The Causes of Poor Math Education

What’s Wrong

Many teachers feel that in order to satisfy state requirements they are faced with long lists of specific subject matter to cover during the school term. They know that many of their students will not understand how to do the math, but feel they are required to cover the next subject on the list, and hope the students will somehow catch up.

Research shows that people learn best when math is presented as an open, inquiry-based conceptual, subject. Yet, most schools spend most math class time presenting “Math Facts and Procedures” to memorize and practice in order to pass math tests.

Recent research, however, shows that an emphasis on memorization, rote procedures and speed actually impairs learning and achievement.

The way math is usually taught often leaves gaping holes in student’s knowledge that harms their ability to understand future math concepts, which build on the missing concepts.   Does this make sense? Would learning how to read be effective if students didn’t understand how to use some letters of the alphabet?

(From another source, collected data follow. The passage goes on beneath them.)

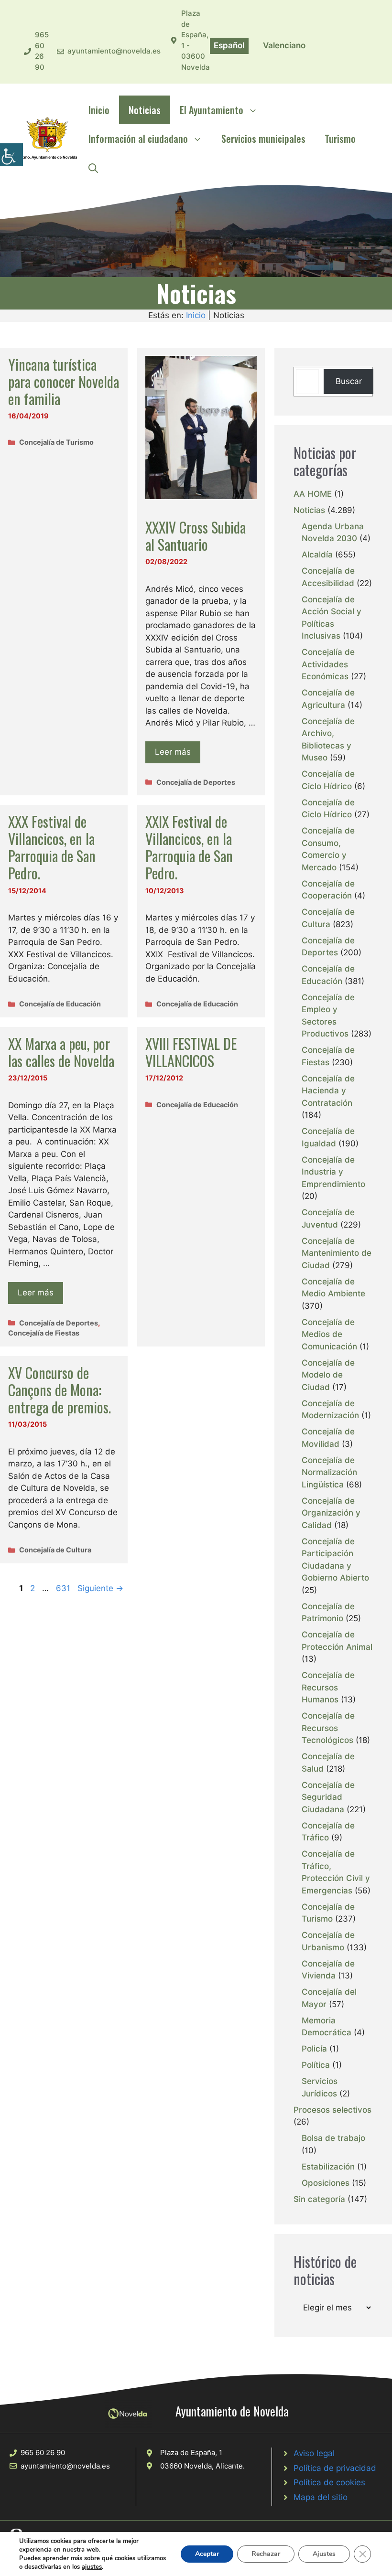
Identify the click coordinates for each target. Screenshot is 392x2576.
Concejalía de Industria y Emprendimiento (333, 1172)
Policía (314, 2048)
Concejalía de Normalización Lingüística (329, 1472)
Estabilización (328, 2166)
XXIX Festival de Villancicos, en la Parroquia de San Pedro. (189, 847)
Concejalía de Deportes (195, 782)
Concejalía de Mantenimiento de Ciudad (336, 1253)
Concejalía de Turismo (56, 442)
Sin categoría (319, 2199)
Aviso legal (314, 2453)
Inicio (98, 110)
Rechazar (265, 2553)
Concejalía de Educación (60, 1004)
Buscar (349, 381)
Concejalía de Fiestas (43, 1333)
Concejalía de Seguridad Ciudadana (328, 1797)
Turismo (340, 138)
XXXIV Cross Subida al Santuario (195, 535)
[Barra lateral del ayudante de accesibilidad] (11, 154)
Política (316, 2065)
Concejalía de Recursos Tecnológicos (328, 1728)
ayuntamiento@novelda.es (114, 50)
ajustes (92, 2567)
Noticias (145, 110)
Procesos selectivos (332, 2110)
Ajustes (324, 2553)
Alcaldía (317, 554)
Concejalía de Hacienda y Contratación (328, 1091)
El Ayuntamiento (211, 110)
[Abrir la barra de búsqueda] (93, 167)
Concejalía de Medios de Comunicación (329, 1334)
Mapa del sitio (321, 2497)
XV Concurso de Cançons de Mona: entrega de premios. (59, 1390)
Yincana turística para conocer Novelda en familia (63, 381)
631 (64, 1588)
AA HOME (313, 494)
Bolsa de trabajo (333, 2138)
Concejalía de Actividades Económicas (328, 664)
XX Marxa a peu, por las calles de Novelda (61, 1052)
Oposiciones (325, 2183)
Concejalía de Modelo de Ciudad (328, 1375)
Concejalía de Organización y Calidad (331, 1513)
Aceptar (207, 2553)
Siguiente (100, 1588)
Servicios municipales (263, 138)
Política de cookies (329, 2482)
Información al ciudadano (138, 138)
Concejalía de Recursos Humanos (328, 1687)
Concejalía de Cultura (55, 1550)
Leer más (173, 752)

In the United States, although research shows that testing does Not improve math outcomes, there is a trend towards greater test-based accountability for students and teachers.  The test results do not increase learning, but put students’ grades and teachers jobs and income are at stake.

This causes many teachers to “teach to the test” which results in teaching procedures that do not assess mathematical thinking, but simply apply arithmetical procedures to information embedded in test questions.

Since the usual math tests do Not assess a student’s ability to creatively use logic to search for understanding how to solve problems, many students are are not motivated to learn how to think creatively and logically like mathematicians, because “It’s not on the test”.

Many teachers feel they have to cover the assigned material and must press on with the lessons in their plan, instead of spending time helping their students understand the concepts. In the short run teachers may achieve good test results by teaching the procedures that are being tested, but they are Not helping students learn the thinking processes that make the math so valuable in understanding how reality works.

Discovering ideas and insights is fun. It’s Not fun to just to regurgitate arbitrary, abstract, pointless, unreal, anxiety producing math procedures.

When students don’t understand the concepts that make the procedures work, then the facts and procedures that have no intrinsic meaning to them are easily forgotten.

With teacher interaction, blended learning that utilize computerized lessons and assessments can be helpful in identifying concepts that are misunderstood and need to be addressed by teachers. However, since the software does Not yet understands how people think or how to help them think better, it should Not be used as a substitute for effective learning interactions.

If misunderstood concepts are not addressed, students will have difficulty grasping lessons that are built upon misunderstood concepts.

This often leads to a waterfall of frustration, misunderstanding and unhappiness that is expressed as: “I’m no good at math.”

which may indicate serious math problems that may result in Math Anxiety or Dyscalculia.